Rust Question

Scott.L

Member
I use an E-tank and it does a fair job at breaking down rust, however i have noticed that it tends to leave a black almost powdery feeling residue. I use dawn, white vinegar, barkeepers friend, magic eraser, more dawn, steel wool, and green 3M all in separate stages. I get to a nice grey surface but 2 minutes later it is a bull black again and generally has a much more metallic odor during seasoning cycles. Is this a normal reaction for cleaned skillets with rust issues?
 
From: http://www.castironcollector.com/electrolysis.php

"The process of electrolysis converts red rust (ferric oxide) to ferrous oxide, sometimes called black rust."
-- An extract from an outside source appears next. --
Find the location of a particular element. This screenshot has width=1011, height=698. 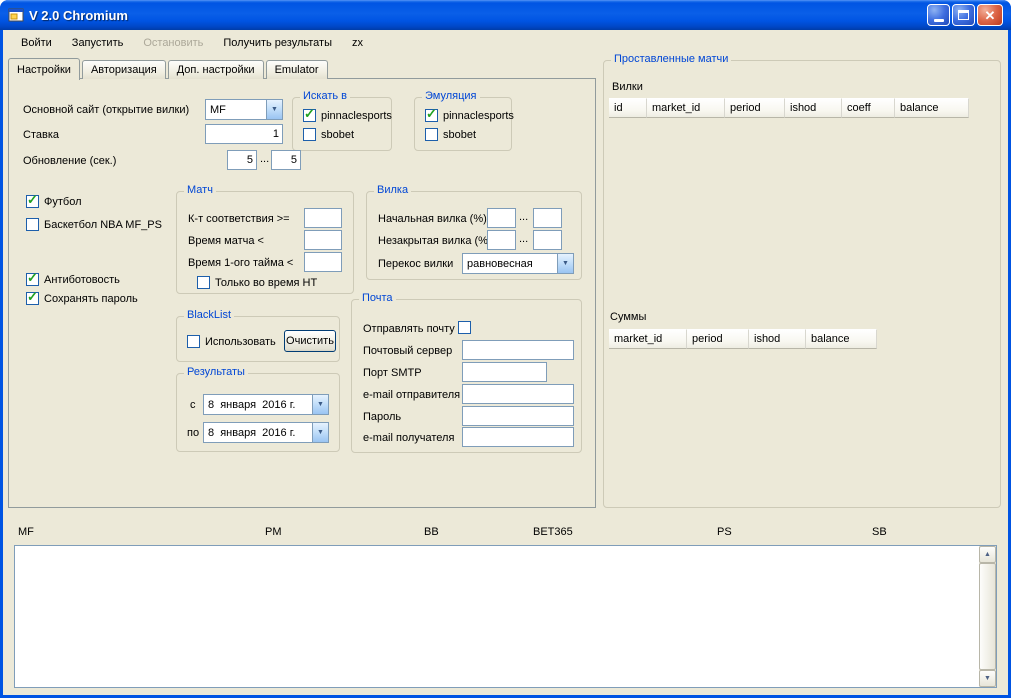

Ferrous oxide is a form of iron oxide that, unlike rust, is soft, black and is easily rinsed off. Just wash with Dawn, rinse, dry thoroughly and proceed with your manual seasoning regimen and you'll be fine.
 
As long as there is O2 and ambient humidity contacting the iron, there will typically be some kind of oxidation forming. Even though average relative humidity is high where I live, I haven't experienced the red "flash rust" phenomenon all that much. But drying a cleaned pan with towels normally transfers a black residue from an apparently clean pan that must be the "black rust". Some find it to be a positive and heat the pan to a high temp before manual seasoning to deliberately create it and jump start the darkening process. I really don't care about that too much one way or the other, but just know you don't need to drive yourself crazy trying to eliminate it because it probably won't totally stop. It's not really a cause for concern. The action of wiping off the first coating of manual seasoning oil will take most of it with it, and the thin layer of oil left will "seal" the iron from the air.
 
Doug,
Thank you; it had been worrying me on a few pans i was working for a friend. I would hate to give them a poorly restored skillet.